Compensatory network alterations upon onset of epilepsy in synapsin triple knock-out mice.

Adult synapsin triple-knockout mice exhibit epilepsy that manifests as generalized tonic-clonic seizures. Because in vitro recordings have shown a reduction in quantal release from inhibitory neurons, an inherent excitation-inhibition imbalance has been hypothesized as the direct culprit for epilepsy in these mice. We critically assessed this hypothesis by examining neurotransmission during the emergence of epilepsy. Using long-term video and telemetric EEG monitoring we found that synapsin triple-knockout mice exhibit an abrupt transition during early adulthood from a seizure-free presymptomatic latent state to a consistent symptomatic state of sensory-induced seizures. Electrophysiological recordings showed that during the latent period larger field responses could be elicited in slices from mutant mice.

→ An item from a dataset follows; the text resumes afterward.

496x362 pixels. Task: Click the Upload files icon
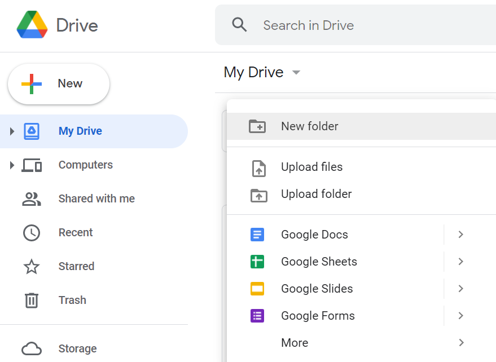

However, only after the transition to a symptomatic state in the adult mice did evoked epileptiform activity become prevalent. This state was characterized by resistance to the epileptiform-promoting effects of 4-aminopyridine, by marked hypersensitivity to blockage of GABAA receptors, and by the emergence of unresponsiveness to NMDA receptor antagonism, all of which were not observed during the latent period. Importantly, enhancement in inhibitory transmission was associated with upregulation of GAD67 expression without affecting the number of inhibitory neurons in the same brain areas where epileptiform activity was recorded. We therefore suggest that while deletion of the synapsins initially increases cortical network activity, this enhanced excitability is insufficient to elicit seizures. Rather, compensatory epileptogenic mechanisms are activated during the latent period that lead to an additional almost-balanced enhancement of both the excitatory and inhibitory components of the network, finally culminating in the emergence of epilepsy.